--- begin Records for this exercise ---
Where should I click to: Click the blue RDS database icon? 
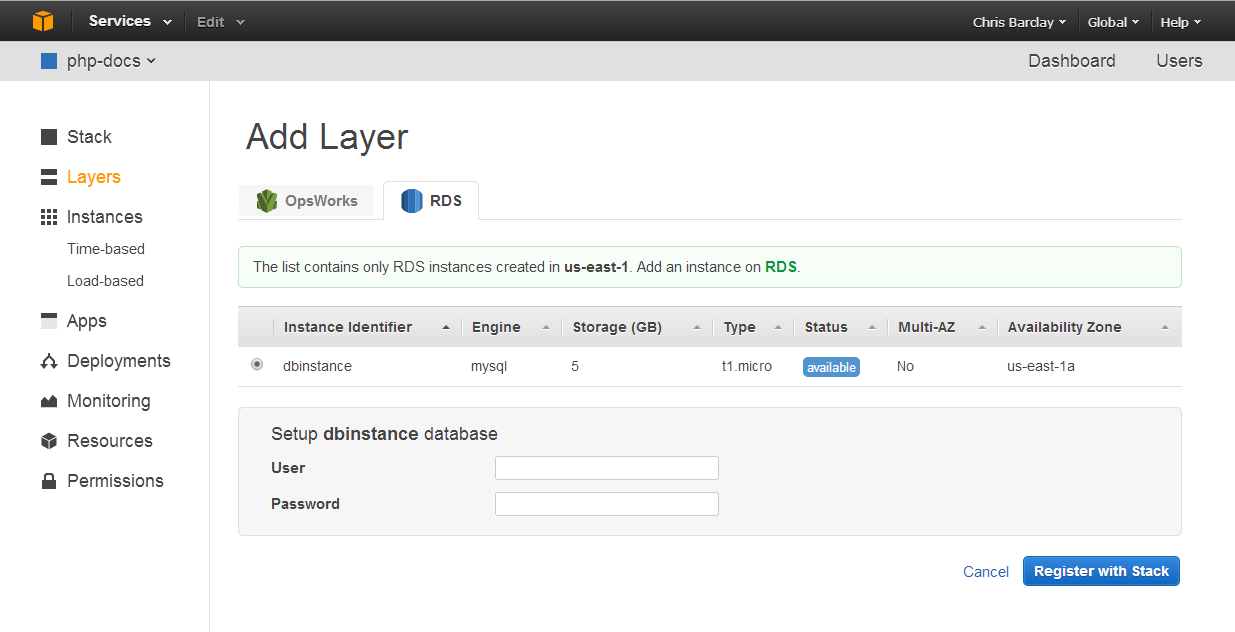coord(412,200)
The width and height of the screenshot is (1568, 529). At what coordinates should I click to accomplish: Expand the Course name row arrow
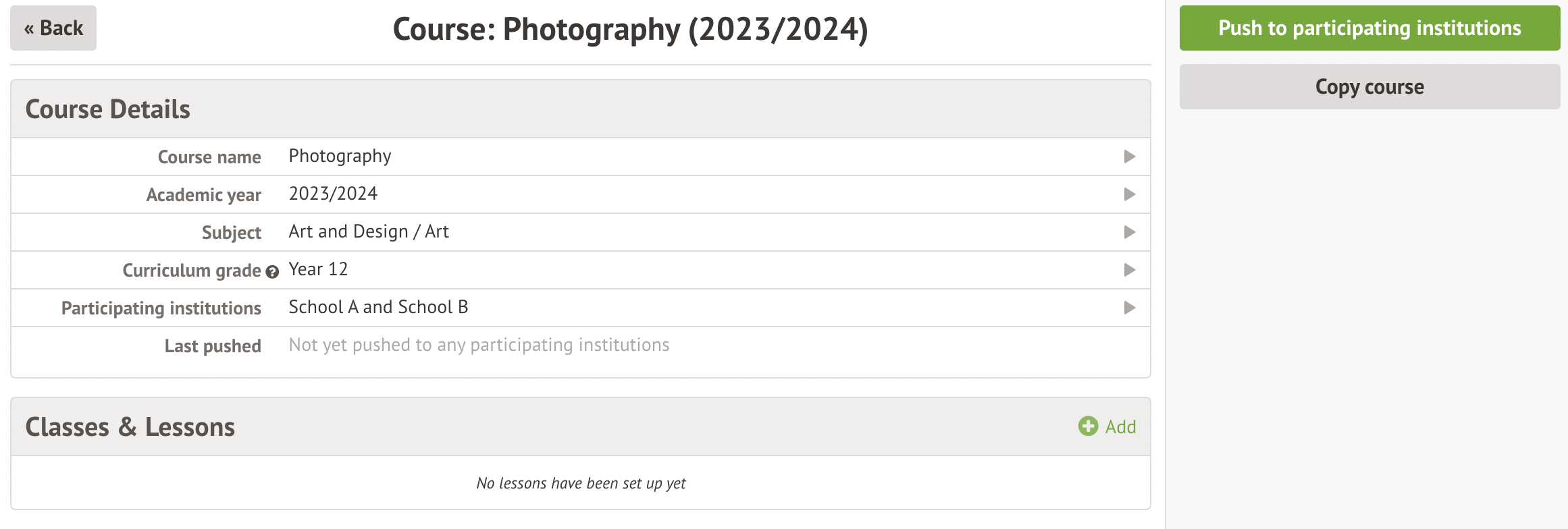coord(1129,157)
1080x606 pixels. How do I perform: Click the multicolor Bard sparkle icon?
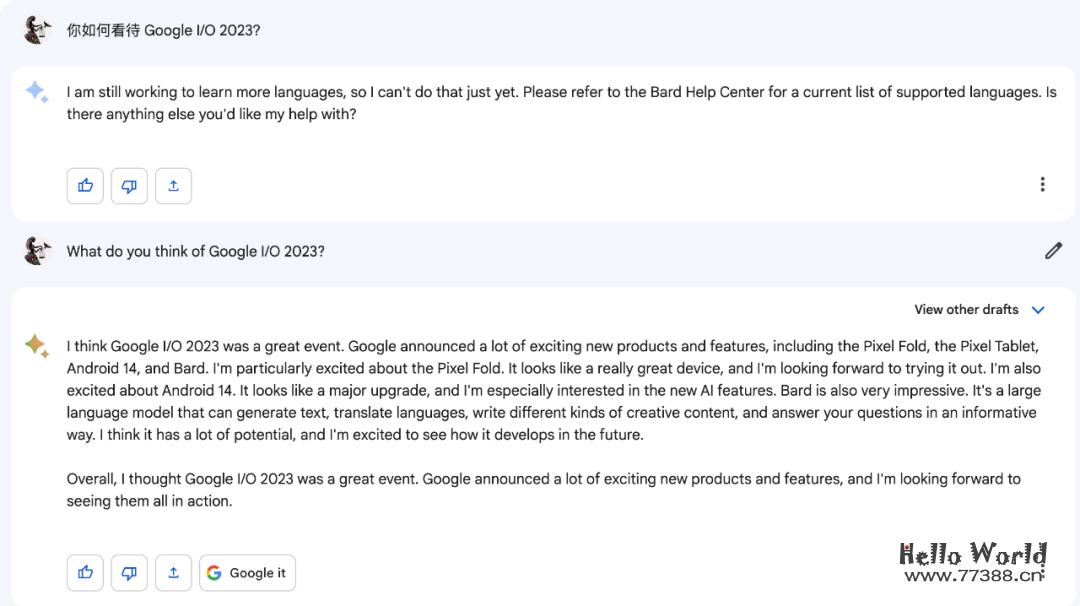tap(37, 346)
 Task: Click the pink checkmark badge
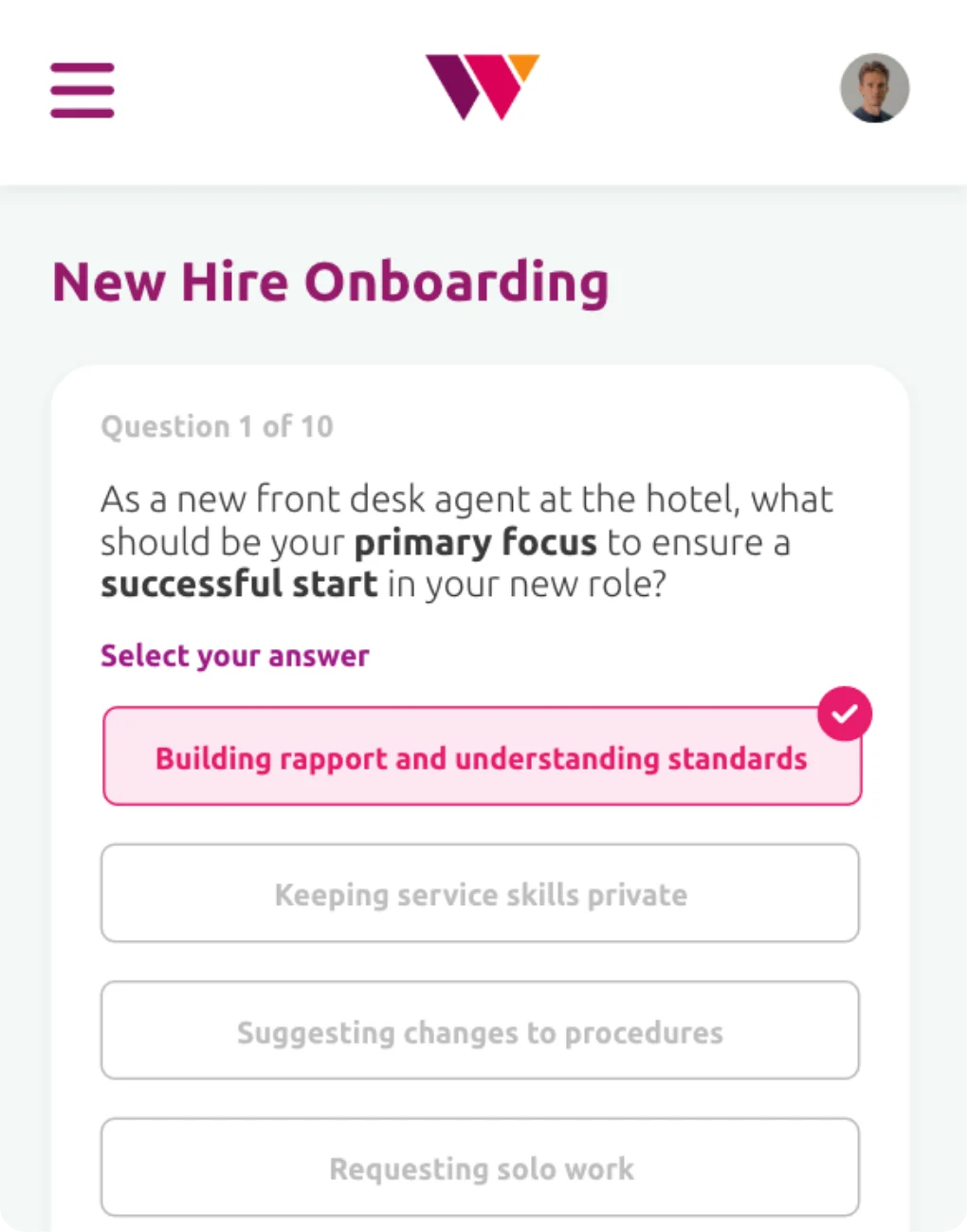(845, 714)
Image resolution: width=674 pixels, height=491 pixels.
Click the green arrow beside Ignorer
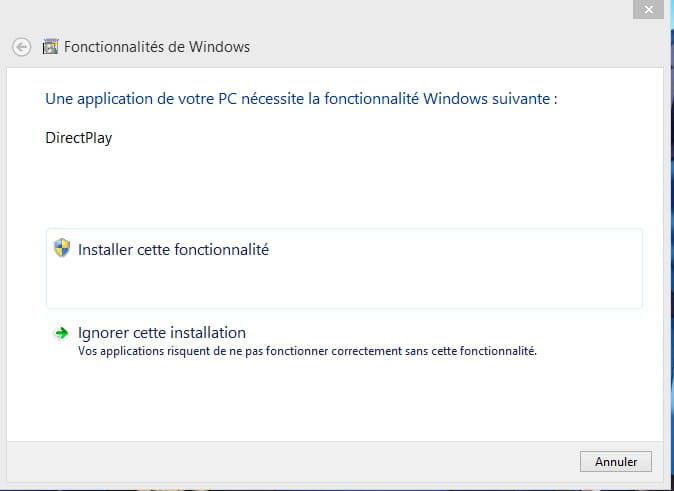(x=61, y=333)
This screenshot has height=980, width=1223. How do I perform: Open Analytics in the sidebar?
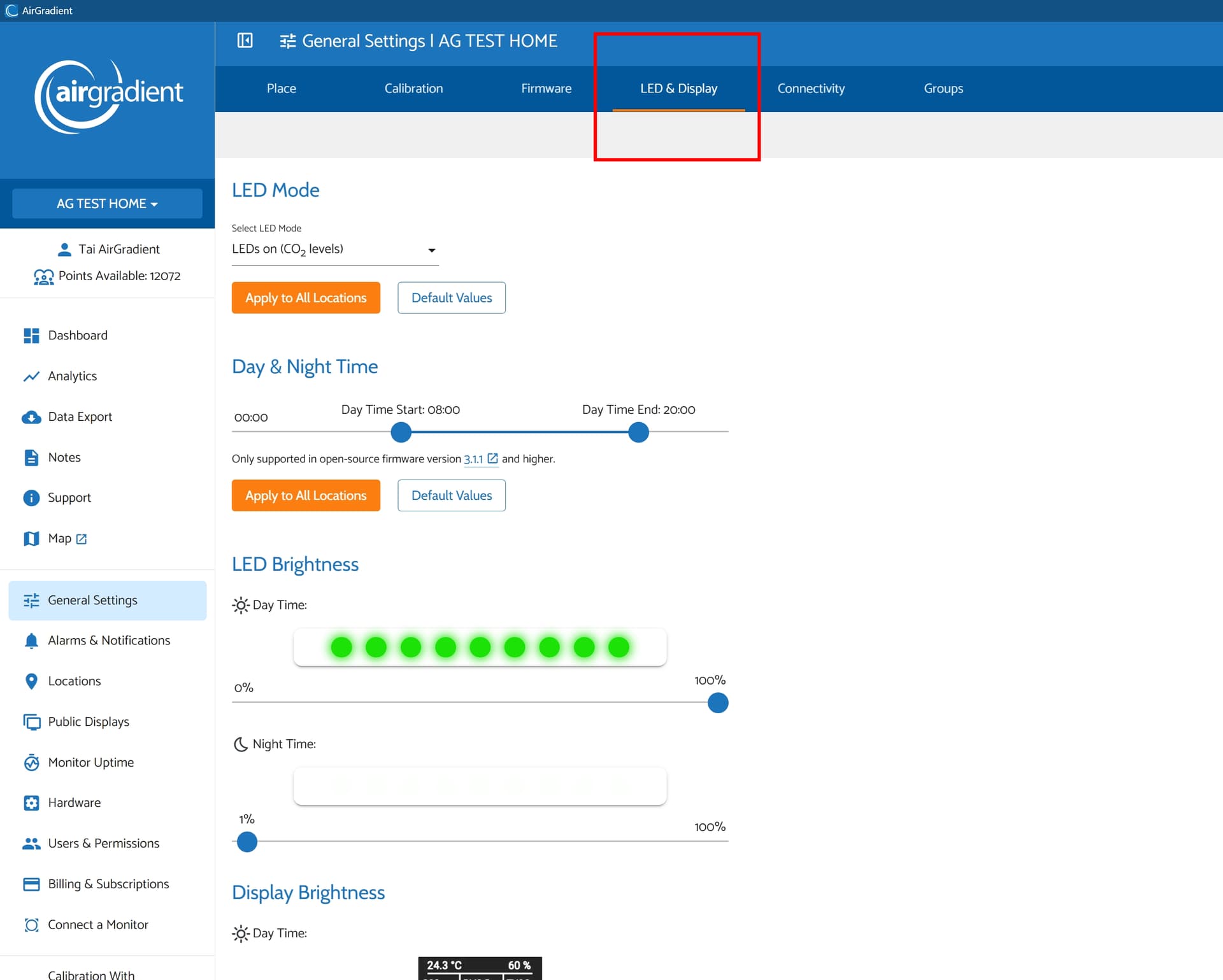(x=72, y=376)
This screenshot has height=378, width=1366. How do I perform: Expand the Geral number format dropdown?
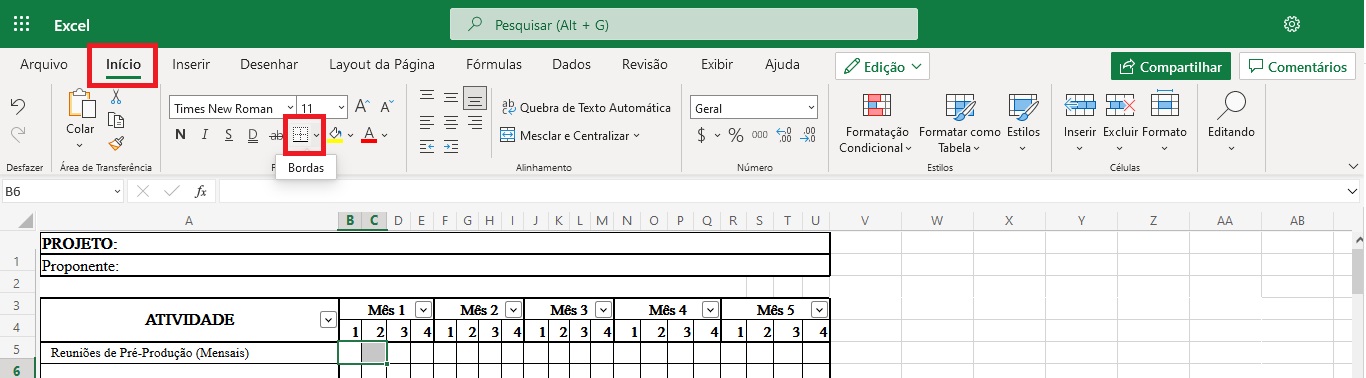click(754, 108)
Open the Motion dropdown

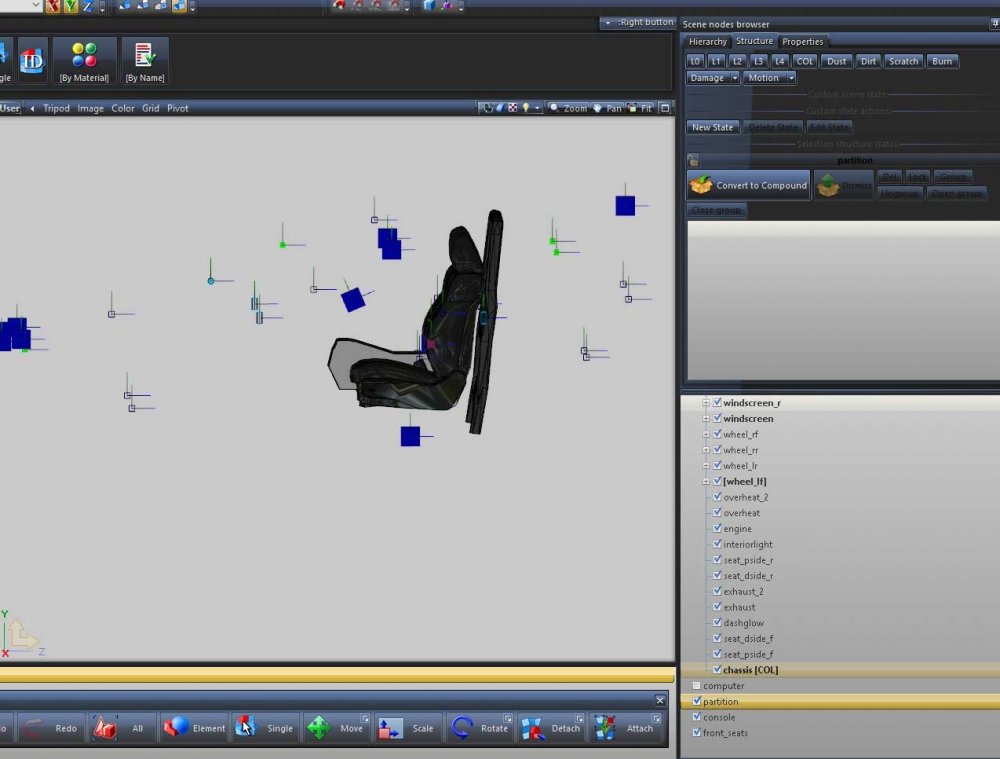(769, 78)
--- end Records for this exercise ---
## Work to complete
Reproduce all of the lines above, including the requests, with every coordinate in the answers multiplied by 2.15 and rounded to the nearest whole number, halves rounded up. Leave the requests unchanged and omit the pictures from your answer.

## Final result
Where should I click to: Click the blue RDS database icon? 
coord(886,430)
The width and height of the screenshot is (1568, 529). At what coordinates should I click to accomplish: Expand the Course name row arrow
coord(2427,338)
1080x606 pixels. How do I perform: Click the multicolor Bard sparkle icon?
tap(80, 744)
 Task: Click the pink checkmark badge
(1817, 1535)
Image resolution: width=674 pixels, height=491 pixels.
Click the green arrow beside Ignorer
(x=131, y=716)
This screenshot has height=980, width=1223. How do I perform: Open Analytics in the sidebar?
(x=155, y=808)
This screenshot has height=378, width=1366. How do I perform: Expand the Geral number format dropdown?
click(1621, 232)
Open the Motion dropdown

(1653, 168)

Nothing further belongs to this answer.